In 2020 I passed two CompTIA certificates: PenTest+ and CySA+. Quite a number of people were curious about the experience so I decided to put it all in a blog post.
- I passed both of these in autumn 2020 and don’t know if anything has changed since (it could have);
- I did not pay for the exams on my own; I won vouchers for CySA+, PenTest+ and Security+ at Cybersecurity Challenge UK in 2018 and it was time to use them (by this I mean they were about to expire).
I started with PenTest+ as I felt the least comfortable with this one and wanted to get it out the way. Apart from one module at university and a CTF here and there my pentesting skills are not very advanced. However, PenTest+ is no OSCP and – importantly – does not have a practical component, so I decided it’s doable and having broader knowledge can’t hurt.
I studied from Jason Dion’s Udemy course and read bits and bobs from various books, however I also am a bachelor of engineering in cyber security so am not really sure what was the most helpful factor. However, word has it you can’t pass PenTest+ without practical experience: I disagree. OK, you need to understand commands and be able to understand outputs of various tools like nmap, but you do not need to be able to hack boxes to pass this. I can’t do that and with a strong theoretical background I still passed.
This one was my absolute favourite and to be very honest, reignited my love for security at a time when I was stuck in devops-heavy job and inspired me even further to find a gig closer to what I specialised in.
I studied from this book (click) and I can 100% recommend it; it read like a page turner, although that might be just me being a nerd. It helped me zoom out and see security more holistically which is exactly what CySA+ is all about. I have also worked with Jason Dion’s course on this one, but it was 4x longer than the PenTest+ one (32 hours of video vs 8 hours for PenTest+) so I picked and chose topics I was less familiar with rather than going through the whole thing.
- Before you do anything else (even decide on a course or book to go with), check out the exam’s syllabus; it’s a list of all covered topics and acronyms you are required to know.
- When taking the exam, make sure to initially skip the simulation questions and go through multiple choice first. Then come back to the 3-4 difficult ones they serve you at the very beginning. Trust me; every single book and course I touched on either of the CompTIA exams stressed this.
- [PenTest+] Having practical experience (Vulnhub, Hack The Box, etc) is not 100% necessary to pass this exam. Of course, if you’re planning to become a pentester you should be doing these things anyway, but that’s not what this post is about. I would put the most focus and attention to tools, commands and interpretation of their outputs – you do need to know this by heart on the exam.

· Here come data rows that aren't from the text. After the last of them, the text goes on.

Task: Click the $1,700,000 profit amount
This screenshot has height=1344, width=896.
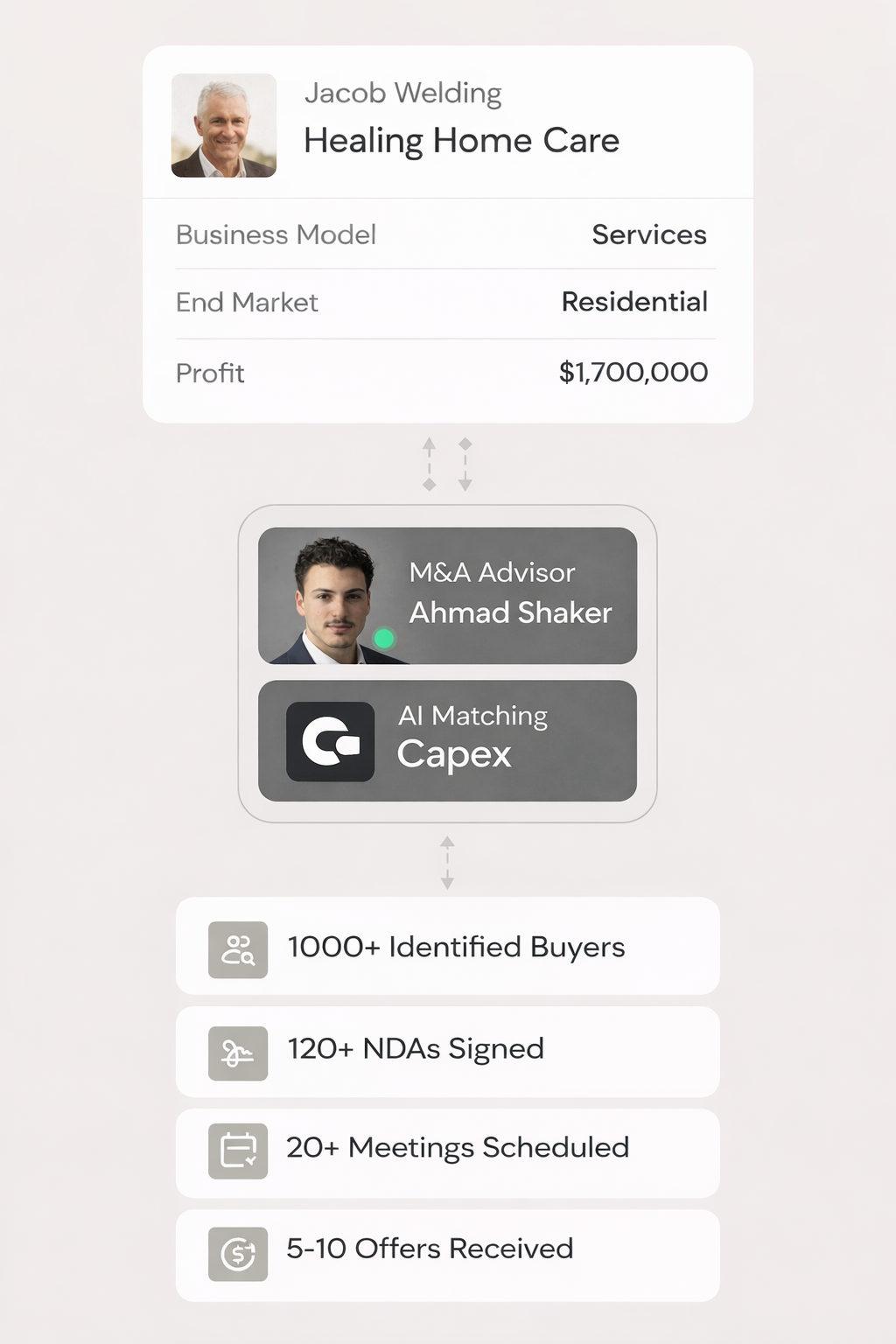Action: (x=634, y=372)
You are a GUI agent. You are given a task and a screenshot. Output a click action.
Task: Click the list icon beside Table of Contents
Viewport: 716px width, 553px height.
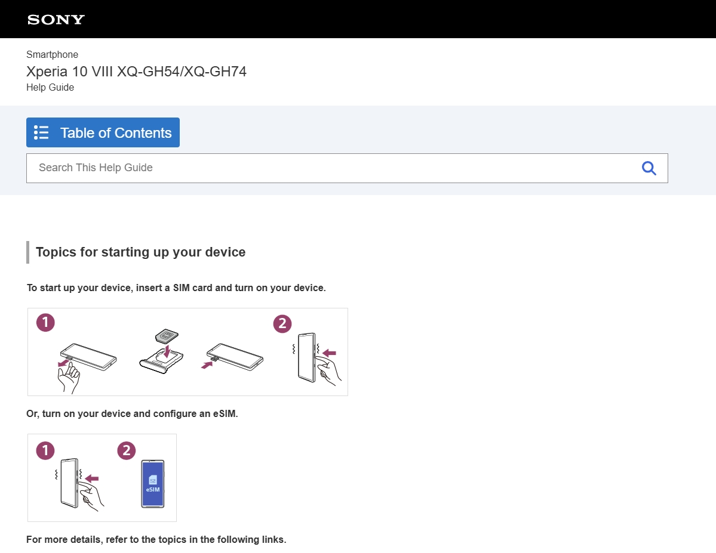point(41,132)

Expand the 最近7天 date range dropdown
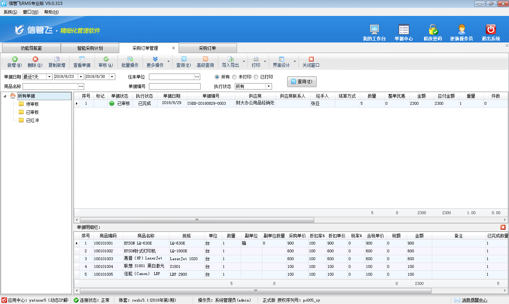(x=49, y=77)
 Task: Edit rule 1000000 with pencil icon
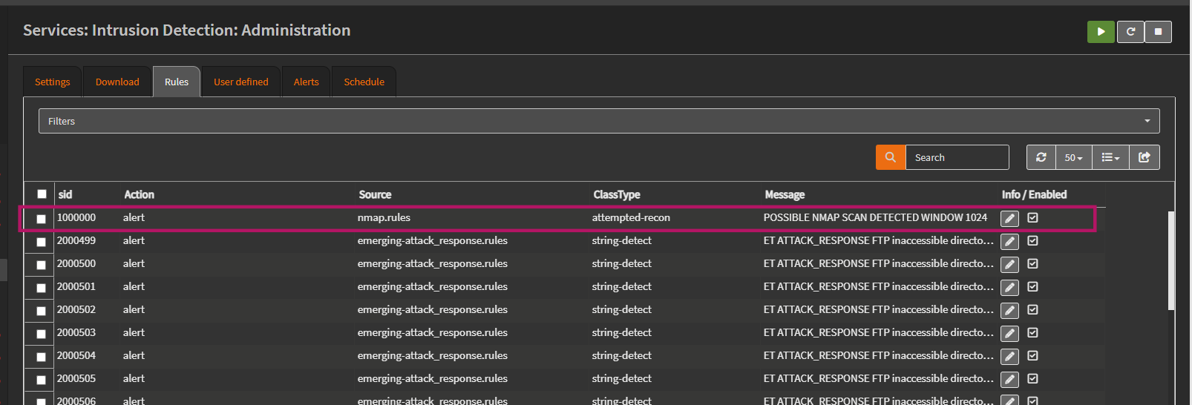tap(1009, 218)
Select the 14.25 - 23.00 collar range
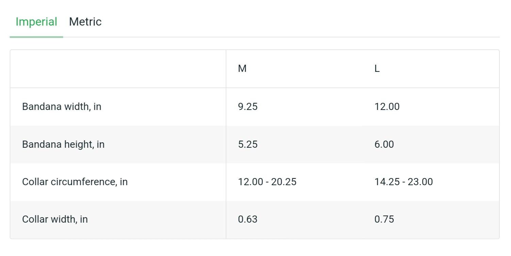The height and width of the screenshot is (256, 511). click(x=403, y=182)
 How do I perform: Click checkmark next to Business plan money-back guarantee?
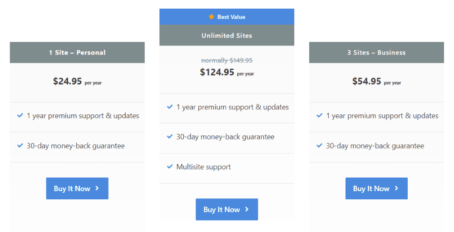pyautogui.click(x=319, y=145)
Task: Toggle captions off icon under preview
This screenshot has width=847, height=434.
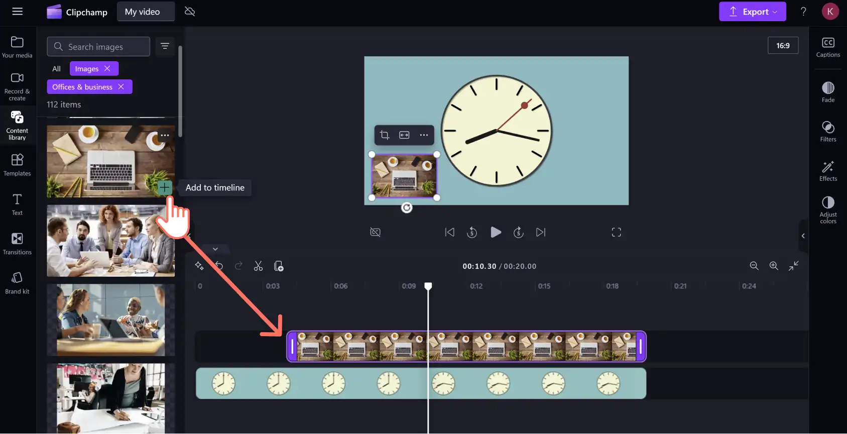Action: coord(375,232)
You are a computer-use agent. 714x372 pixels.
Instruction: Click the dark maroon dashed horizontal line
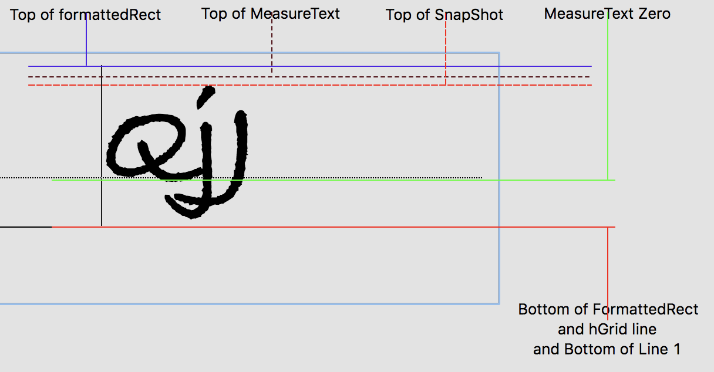(x=352, y=77)
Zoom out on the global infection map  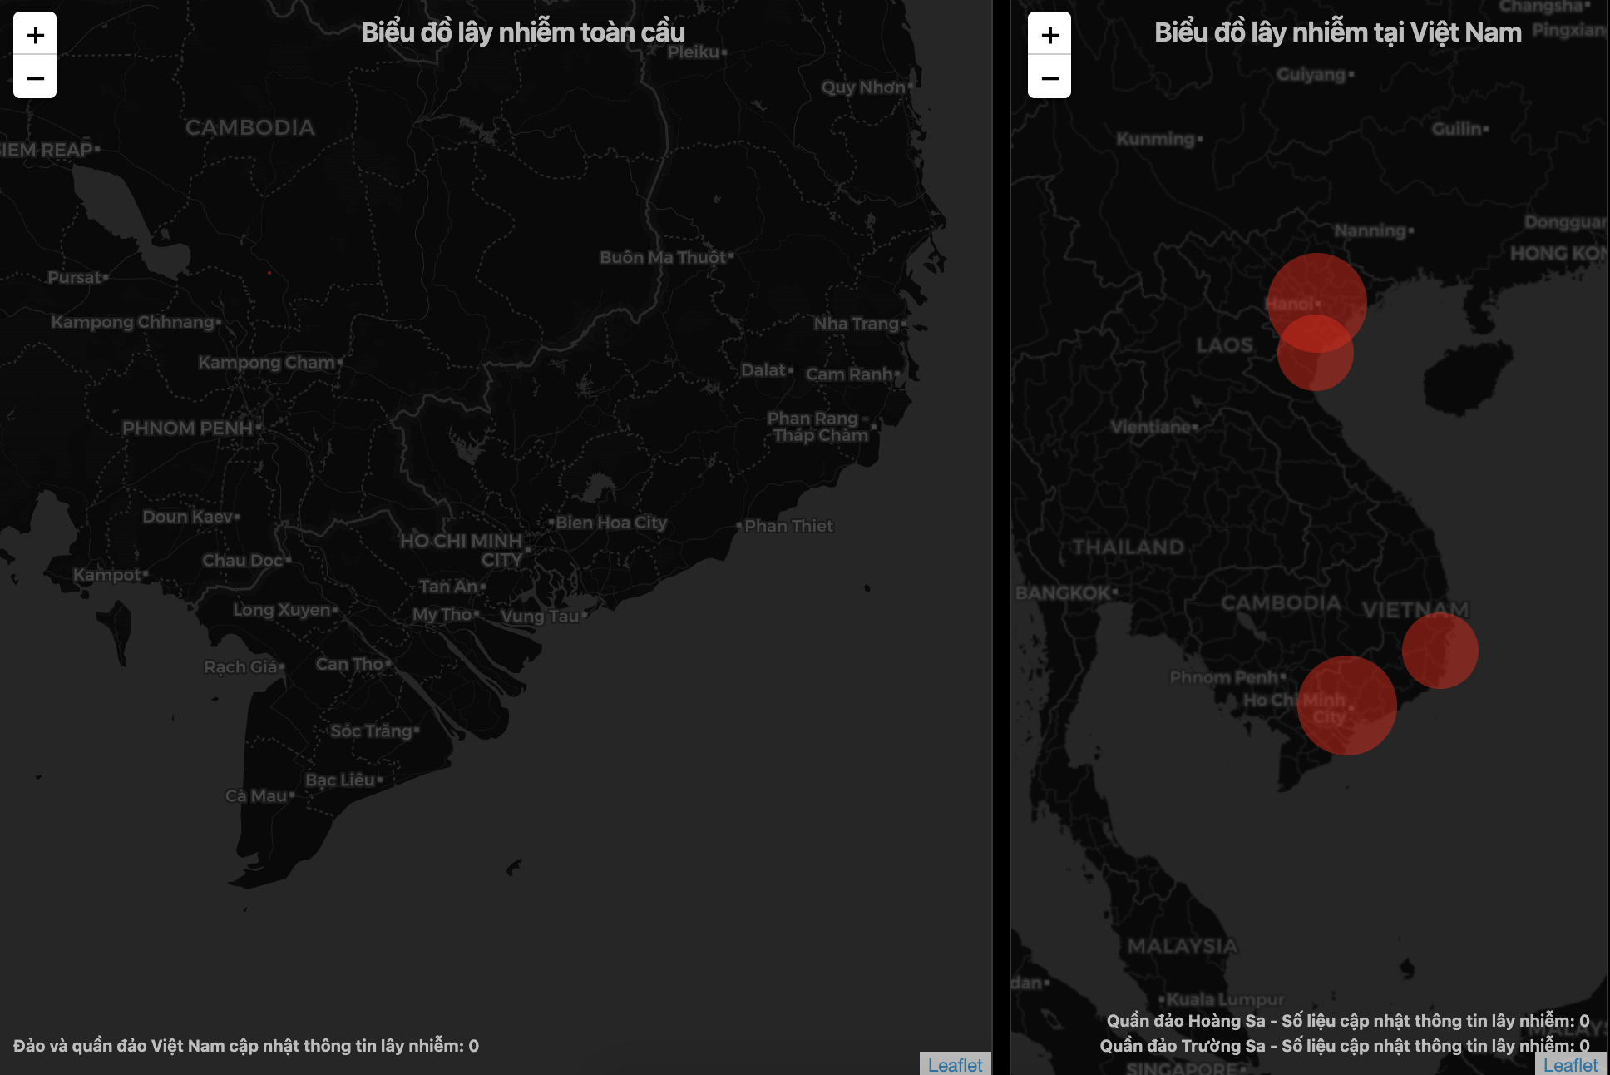(35, 77)
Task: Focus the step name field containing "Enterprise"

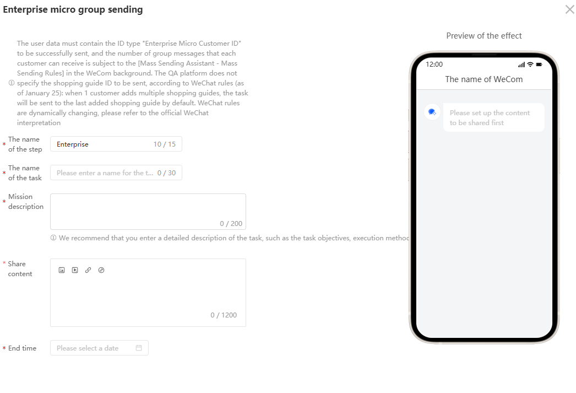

Due to the pandemic I was taking the exam at home as opposed to your usual examination centre. Having heard quite a number of horror stories of at-home exam taking I was stressed but determined to make it work. I set up shop in my bedroom, sitting on the floor and placing the laptop on an ottoman. Authentication and photographing the exam space went smoothly but that’s where the positives end.
CompTIA’s process for online examinations is clearly imperfect and causes unnecessary stress to the candidate. Starting with contradictions such as: you can’t have a phone within your arm’s reach, but if there’s a problem, we will call you and you need to answer; but also you can never leave the view of the camera or else we will void the exam attempt altogether (even though you haven’t even seen the questions yet). Contradictory messaging on whether or not you are allowed to have water by your side; the website says you can, pre-exam screen says no, you end up sitting there like a common criminal with your illegal glass of water next to you (and you can’t move or get up to put it away or anything).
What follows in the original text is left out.